Examples of emerging models:

  • CARE Courts (California): Court-mandated treatment plans for people with severe mental illness or addiction, combining accountability with housing and medical care.

  • Assisted Outpatient Treatment (AOT): Allows courts to order treatment while the person remains in the community, often with intensive wraparound support.

  • Medical Respite and Stabilization Units: Low-barrier facilities that provide weeks or months of medical, psychiatric, and addiction care — not just overnight shelter.

  • Expanded Conservatorships: Some counties are pushing to redefine “grave disability” to include repeated, dangerous self-neglect.

These models aren’t perfect.
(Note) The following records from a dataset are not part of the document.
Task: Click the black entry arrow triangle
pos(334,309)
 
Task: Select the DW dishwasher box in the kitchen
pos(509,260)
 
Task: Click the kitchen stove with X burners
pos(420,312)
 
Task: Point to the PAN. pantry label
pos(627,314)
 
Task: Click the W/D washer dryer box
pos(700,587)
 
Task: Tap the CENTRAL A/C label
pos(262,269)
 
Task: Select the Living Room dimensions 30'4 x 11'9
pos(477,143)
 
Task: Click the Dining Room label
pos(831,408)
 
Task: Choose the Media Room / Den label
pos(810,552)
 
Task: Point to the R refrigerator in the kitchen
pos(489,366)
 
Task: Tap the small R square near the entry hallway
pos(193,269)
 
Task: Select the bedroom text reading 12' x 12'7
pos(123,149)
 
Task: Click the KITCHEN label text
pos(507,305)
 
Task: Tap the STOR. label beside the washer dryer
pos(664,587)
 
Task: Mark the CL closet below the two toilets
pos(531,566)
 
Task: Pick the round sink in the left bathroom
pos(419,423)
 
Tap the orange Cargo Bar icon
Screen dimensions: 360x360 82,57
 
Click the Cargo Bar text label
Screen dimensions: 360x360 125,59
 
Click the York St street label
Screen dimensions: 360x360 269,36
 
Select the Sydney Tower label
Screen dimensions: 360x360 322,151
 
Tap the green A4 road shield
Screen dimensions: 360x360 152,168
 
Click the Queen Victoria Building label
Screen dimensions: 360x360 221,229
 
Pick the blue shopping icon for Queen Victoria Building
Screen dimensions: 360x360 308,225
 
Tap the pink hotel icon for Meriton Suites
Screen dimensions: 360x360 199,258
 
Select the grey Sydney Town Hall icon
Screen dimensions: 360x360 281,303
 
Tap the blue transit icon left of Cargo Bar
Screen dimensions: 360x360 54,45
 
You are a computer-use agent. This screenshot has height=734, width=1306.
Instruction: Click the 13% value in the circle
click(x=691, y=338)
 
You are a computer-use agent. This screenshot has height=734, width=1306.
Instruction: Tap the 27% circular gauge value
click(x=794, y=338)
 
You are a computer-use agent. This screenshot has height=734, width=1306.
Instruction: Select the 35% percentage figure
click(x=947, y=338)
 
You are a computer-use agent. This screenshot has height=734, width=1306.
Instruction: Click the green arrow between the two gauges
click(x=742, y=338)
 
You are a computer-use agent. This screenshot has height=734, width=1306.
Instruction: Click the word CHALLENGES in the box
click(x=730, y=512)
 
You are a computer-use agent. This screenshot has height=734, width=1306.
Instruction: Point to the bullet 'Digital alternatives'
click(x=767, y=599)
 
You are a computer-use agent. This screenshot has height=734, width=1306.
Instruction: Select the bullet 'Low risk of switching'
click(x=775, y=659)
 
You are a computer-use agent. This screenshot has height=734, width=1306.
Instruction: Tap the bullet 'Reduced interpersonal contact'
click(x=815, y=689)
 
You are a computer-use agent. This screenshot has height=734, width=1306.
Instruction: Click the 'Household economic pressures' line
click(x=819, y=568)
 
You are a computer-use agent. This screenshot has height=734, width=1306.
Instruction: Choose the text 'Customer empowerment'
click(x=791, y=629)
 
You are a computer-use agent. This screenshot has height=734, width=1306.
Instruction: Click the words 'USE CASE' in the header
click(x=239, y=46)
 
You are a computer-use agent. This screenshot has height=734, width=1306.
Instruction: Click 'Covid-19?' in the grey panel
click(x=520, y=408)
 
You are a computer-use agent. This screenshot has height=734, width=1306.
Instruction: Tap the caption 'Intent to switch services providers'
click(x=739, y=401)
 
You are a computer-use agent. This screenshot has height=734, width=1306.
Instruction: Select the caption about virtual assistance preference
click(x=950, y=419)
But they’re real attempts to solve what many of us feel in our bones: People should not be free to die slowly in public while the system stands by.


Why the Medical Voice Matters

As physicians and healthcare workers, we’re often the only ones who see these patients at their worst and yet, with our hands tied.

But we also have power:

  • To document dangerous self-neglect clearly and compassionately.

  • To advocate for expanded criteria for care.

  • To work across systems — with courts, housing programs, mental health teams — and create bridges.

  • To lead with both evidence and empathy.

We are not powerless. But we are often too siloed. (multiple well-intended organizations locked into grant funding criteria)


So, What Does “Solving Homelessness” Actually Look Like?

Let’s be clear: there’s no silver bullet. But here’s what the most successful models have in common:

  1. Housing First — but not housing only.

  2. Integrated Care — medical, psychiatric, addiction, and social services in one place.

  3. Low Barrier, High Support — accepting people as they are, but helping them move forward.

  4. Structured Compassion — not punitive, but not passive either.

  5. Accountability with dignity — court-backed when needed, voluntary when possible, always humane.

In Houston, San Antonio, and even cities abroad like Helsinki, this model has been proven to work. It’s not theory. It’s policy backed by willpower and outcomes.


A Final Ethical Reckoning

One colleague once said, “We have a structured system for stray animals. But for human beings who are addicted, psychotic, and dying in public we call it freedom.”

That’s not just heartbreaking. It’s ethically untenable.

No, we shouldn’t build “human pounds.” But we can and must build humane protective systems where care is the goal, not control. Where rights are respected, but harm is not ignored. Where people can rebuild not just survive.

Because the real tragedy isn’t that people are “too far gone.”

It’s that our system is too far behind.


Closing Thought

To solve homelessness, we must stop seeing it as a single issue and start treating it as the complex, systemic failure it is. And more than that: as the moral test of our time.

We have the knowledge. We have the models. What we need now is the will to act before one more person dies “free” on a sidewalk. As a learn and walk this journey, I am being redefineD, first by asking questions. Join me as we help serve and create solutions to love our neighbors as God loved us.